GRA²PES Greenhouse Gas and Air Quality Species

Monthly, 0.036 degree resolution emissions of fossil fuel carbon dioxide (ffCO₂), carbon monoxide (CO), nitrogen oxide (NOₓ), sulfur dioxide (SO₂), and particulate matter (PM₂.₅) emissions for the year 2021 over the Contiguous United States from the Greenhouse gas And Air Pollutants Emissions System (GRA²PES).

Author

Siddharth Chaudhary, Paridhi Parajuli

Published

August 30, 2024

This script was used to transform the GRA2PES dataset to Cloud Optimized GeoTIFF (COG) format for display in the Greenhouse Gas (GHG) Center.

import xarray as xr
import os
import glob
from  datetime import datetime
import boto3
import s3fs
import tempfile
import numpy as np

import rasterio
from rasterio.enums import Resampling
from rio_cogeo.cogeo import cog_translate
from rio_cogeo.profiles import cog_profiles

config = {
    "data_acquisition_method": "s3",
    "raw_data_bucket" : "gsfc-ghg-store",
    "raw_data_prefix": "GRA2PES/monthly_subset_regrid/2021", 
    "cog_data_bucket": "ghgc-data-store-develop",
    "cog_data_prefix": "transformed_cogs/GRAAPES",
    "date_fmt" :"%Y%m",
    "transformation": {}
}

session = boto3.session.Session()
s3_client = session.client("s3")

raw_data_bucket = config["raw_data_bucket"]
raw_data_prefix= config["raw_data_prefix"]

cog_data_bucket = config['cog_data_bucket']
cog_data_prefix= config["cog_data_prefix"]

date_fmt=config['date_fmt']

fs = s3fs.S3FileSystem()

def get_all_s3_keys(bucket, model_name, ext):
    """Get a list of all keys in an S3 bucket."""
    keys = []

    kwargs = {"Bucket": bucket, "Prefix": f"{model_name}/"}
    while True:
        resp = s3_client.list_objects_v2(**kwargs)
        for obj in resp["Contents"]:
            if obj["Key"].endswith(ext) and "historical" not in obj["Key"]:
                keys.append(obj["Key"])

        try:
            kwargs["ContinuationToken"] = resp["NextContinuationToken"]
        except KeyError:
            break

    return keys

keys = get_all_s3_keys(raw_data_bucket, raw_data_prefix, ".nc4")

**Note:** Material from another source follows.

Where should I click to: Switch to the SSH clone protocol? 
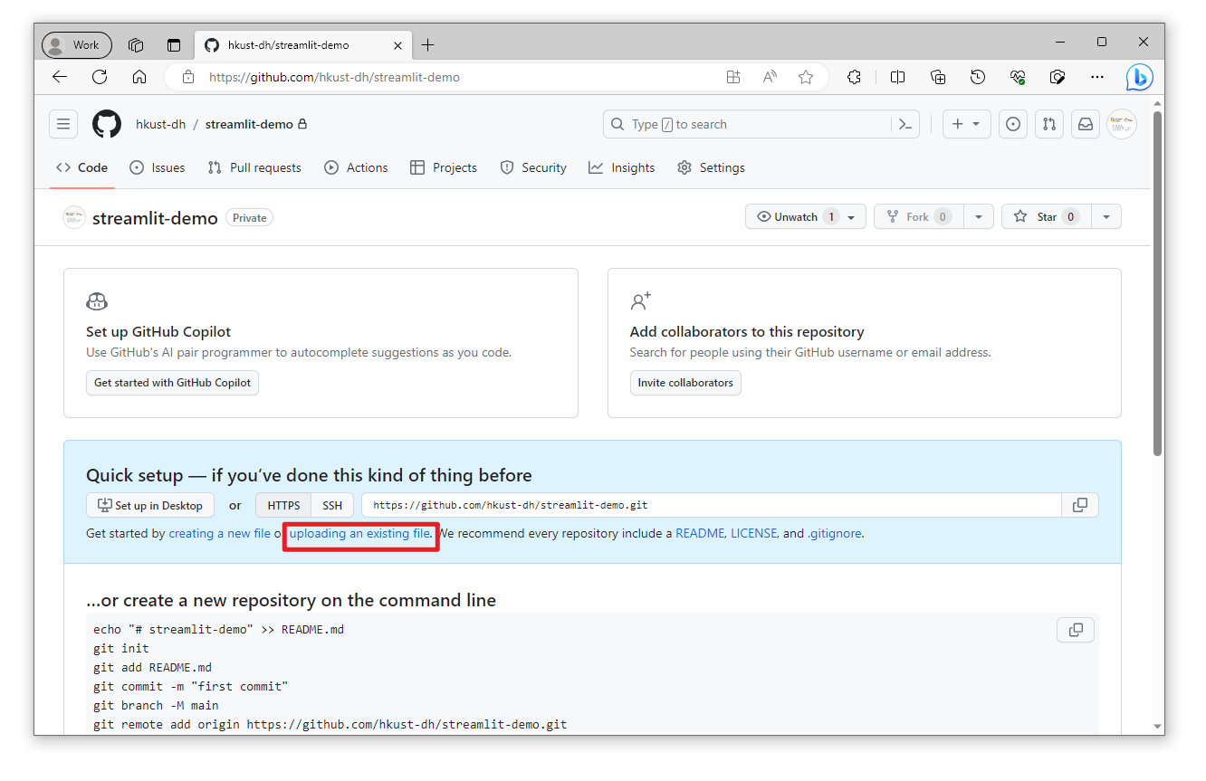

def download_s3_objects(bucket, keys, download_dir):
    """Download all S3 objects listed in keys to the specified local directory."""
    if not os.path.exists(download_dir):
        os.makedirs(download_dir)

    for key in keys:
        local_filename = os.path.join(download_dir, os.path.basename(key))
        try:
            s3_client.download_file(bucket, key, local_filename)
            print(f"Downloaded {key} to {local_filename}")
        except (NoCredentialsError, PartialCredentialsError) as e:
            print(f"Credentials error: {e}")
        except Exception as e:
            print(f"Failed to download {key}: {e}")

download_s3_objects(raw_data_bucket, keys, "data")

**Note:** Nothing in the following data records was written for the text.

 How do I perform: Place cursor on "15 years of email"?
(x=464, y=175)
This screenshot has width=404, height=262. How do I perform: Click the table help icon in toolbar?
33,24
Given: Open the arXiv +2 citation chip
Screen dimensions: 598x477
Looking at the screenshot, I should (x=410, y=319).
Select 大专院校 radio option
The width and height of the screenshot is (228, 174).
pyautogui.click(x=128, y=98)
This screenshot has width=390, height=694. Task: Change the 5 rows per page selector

def extract_date_from_key(key):
    # Split the key to isolate the part that contains the date
    parts = key.split('_')
    for part in parts:
        # Check if the part is numeric and has the length of 6 (YYYYMM format)
        if part.isdigit() and len(part) == 6:
            return part
    return None

COG_PROFILE = {"driver": "COG", "compress": "DEFLATE"}
OVERVIEW_LEVELS = 4 
OVERVIEW_RESAMPLING = 'average'

for key in glob.glob("data/*.nc4"):
    xds= xr.open_dataset(key)
    xds = xds.assign_coords(lon=(((xds.lon + 180) % 360) - 180)).sortby("lon")
    
    for var in ["PM25-PRI","CO2","CO","NOX","SOX"]:
        yearmonth = extract_date_from_key(key)
        filename = f"output/GRA2PESv1.0_total_{("-").join(var.split('_'))}_{yearmonth}.tif"
        data = getattr(xds,var)
        data.rio.set_spatial_dims("lon", "lat", inplace=True)
        data.rio.write_crs("epsg:4326", inplace=True)
        
        # Create a temporary file to hold the COG
        with tempfile.NamedTemporaryFile(suffix='.tif', delete=False) as temp_file:
            data.rio.to_raster(f"temp_{yearmonth}_{var}.tif", **COG_PROFILE, nodata=-9999)
            # Create COG with overviews and nodata value
            cog_translate(
                f"temp_{yearmonth}_{var}.tif",
                temp_file.name,
                cog_profiles.get("deflate"),
                overview_level=OVERVIEW_LEVELS,
                overview_resampling=OVERVIEW_RESAMPLING,
                nodata=-9999
            )
            
            # Move the temporary file to the desired local path
            os.rename(temp_file.name, filename)
    
        if os.path.exists(f"temp_{yearmonth}_{var}.tif"):
            os.remove(f"temp_{yearmonth}_{var}.tif")
        del data
        print(f"Done for: {filename}")